Gene-Set Enrichment Analysis

GSEA was performed using mRNA sequencing and gene mutation data of pan-cancer patients downloaded from the TCGA database. The results were analyzed using the software GSEA 4.0.2. The pathway map was generated by The KEGG PATHWAY database.³

Analysis of Tumor-Infiltrating Immune Cells

The distribution of 22 types of TIICs were calculated using CIBERSORT with the method developed by Wang et al. (2021). Violin plots were depicted with the package “vioplot” (version 0.3.0).⁴

Statistical Analyses

Continuous variables were analyzed by the Mann–Whitney U-test and categorical variables were analyzed by the χ²-test or Fisher’s exact test. Kaplan–Meier curves and log-rank test were used to estimate survival. Variables with a p-value < 0.05 in the univariable regression analysis were included to perform multivariable Cox regression analysis. False discovery rate (FDR) was used to evaluate the statistical significance of multi-analyses. P-values < 0.05 and FDR q-values < 0.25 were considered statistically significant. All analyses and graphs were performed using SPSS software (SPSS 17.0, Chicago, IL, United States), and R V.4.0.4 and GraphPad Prism 5.

Results

Tumor Genomic Alterations in the MSKCC Cohort

Data of 1,661 patients in the MSKCC cohort who were treated with ICIs were analyzed. The mutation frequency and mutation type of the top 35 most frequently mutated genes, including MGA, in these patients are presented in Supplementary Figure 1. Among 1,661 cancer patients, 93 (6.6%) of 1,402 profiled samples harbored the MGA mutation, including missense, splice, truncated, and fusion mutations.

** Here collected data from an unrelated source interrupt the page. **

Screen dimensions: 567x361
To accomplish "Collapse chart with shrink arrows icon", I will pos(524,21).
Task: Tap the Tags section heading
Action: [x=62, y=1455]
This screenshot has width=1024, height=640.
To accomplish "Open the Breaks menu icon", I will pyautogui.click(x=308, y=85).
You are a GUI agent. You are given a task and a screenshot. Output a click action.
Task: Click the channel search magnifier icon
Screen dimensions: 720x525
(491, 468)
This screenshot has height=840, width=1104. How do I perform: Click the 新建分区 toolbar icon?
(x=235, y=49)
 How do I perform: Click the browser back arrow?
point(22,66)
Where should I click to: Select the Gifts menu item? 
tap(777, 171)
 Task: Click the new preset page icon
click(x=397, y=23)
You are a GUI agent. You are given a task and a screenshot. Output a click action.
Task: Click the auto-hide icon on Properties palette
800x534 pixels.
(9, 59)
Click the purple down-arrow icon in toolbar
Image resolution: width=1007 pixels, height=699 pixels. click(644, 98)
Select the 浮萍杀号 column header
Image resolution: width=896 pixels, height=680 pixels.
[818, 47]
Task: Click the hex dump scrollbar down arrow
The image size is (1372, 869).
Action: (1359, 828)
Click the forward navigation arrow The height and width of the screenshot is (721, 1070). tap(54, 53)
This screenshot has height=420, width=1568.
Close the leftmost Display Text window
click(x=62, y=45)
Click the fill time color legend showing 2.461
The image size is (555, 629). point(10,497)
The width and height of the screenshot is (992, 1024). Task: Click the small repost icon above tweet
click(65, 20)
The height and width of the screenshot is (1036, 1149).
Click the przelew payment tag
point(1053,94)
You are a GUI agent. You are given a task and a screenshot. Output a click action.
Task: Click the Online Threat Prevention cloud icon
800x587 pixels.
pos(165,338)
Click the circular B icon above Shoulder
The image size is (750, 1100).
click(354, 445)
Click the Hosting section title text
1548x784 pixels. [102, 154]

Max’s Giant Associated Protein Mutation Predicted Better Immunotherapeutic Outcomes in Patients With Non-small Cell Lung Cancer

According to Kaplan–Meier survival analysis results, MGA mutation was significantly associated with a better immunotherapeutic outcome in the NSCLC cohorts (mOS = 16 months vs. 9.5 months, log-rank test, p = 0.028; Figure 2A). However, the associations were not significant in other malignant cancers, including melanoma, bladder cancer, renal cell cancer, esophagogastric cancer, and colorectal cancer (Figures 2B–F). We performed detailed analyses of the data of LUAD and lung squamous cell carcinomas (LUSC) patients in the NSCLC cohorts. Our results showed that MGA mutation was a preferable prognostic factor in LUAD patients but not in LUSC patients (log-rank test, p = 0.023, Figure 3A; log-rank test, p = 0.147, Figure 3B). LUAD samples with MGA mutation had a higher tumor mutation burden (Wilcoxon rank sum test, p < 0.001, Figure 3C). The prognostic value of MGA mutation in LUAD remained statistically significant after considering the TMB score (Cox proportional hazards model, HR, 0.440 (95% CI, 0.194–0.998), p = 0.049; Figure 3D). In accordance with the results of the previous studies, our analyses showed that TMB was positive related to prolonged ICI-related OS in LUAD (log-rank test, p = 0.006, Supplementary Figure 2A). Interestingly, we also found that in the subgroup with a low TMB score, patients with MGA mutation had better ICI-related OS and the result was almost significant (log-rank test, p = 0.054, Supplementary Figure 2B), whereas the association was not significant in the subgroup with a high TMB score (log-rank test, p = 0.416, Supplementary Figure 2C). These results indicated that MGA mutation might be a prognostic biomarker only for ICI treatment in LUAD patients and MGA mutation might help optimize patient selection based on TMB score.

FIGURE 2

Figure 2. The associations between MGA mutation and OS and in ICI-treated MSKCC pan-cancer cohort. Kaplan-Meier curves of OS between MGA mutant and the wide-type group among patients with NSCLC (A), bladder cancer (B), renal cell carcinoma (C), esophagogastric cancer (D), colorectal cancer (E), and melanoma (F).

FIGURE 3

Figure 3. Associations between MGA mutation and OS in different subgroups of pathologic type in patients with NSCLC in the MSKCC pan-cancer cohort. (A) Kaplan-Meier survival curves comparing OS between the MGA mutant and wild-type group in the LUAD cohort. (B) Kaplan-Meier survival curves comparing OS between the MGA mutant and wild-type group in the LUSC cohort. (C) The correlation of MGA mutation and TMB score. (D) The univariable and multivariable Cox regression in OS of LUAD patients. *P < 0.05 was considered statistically significant.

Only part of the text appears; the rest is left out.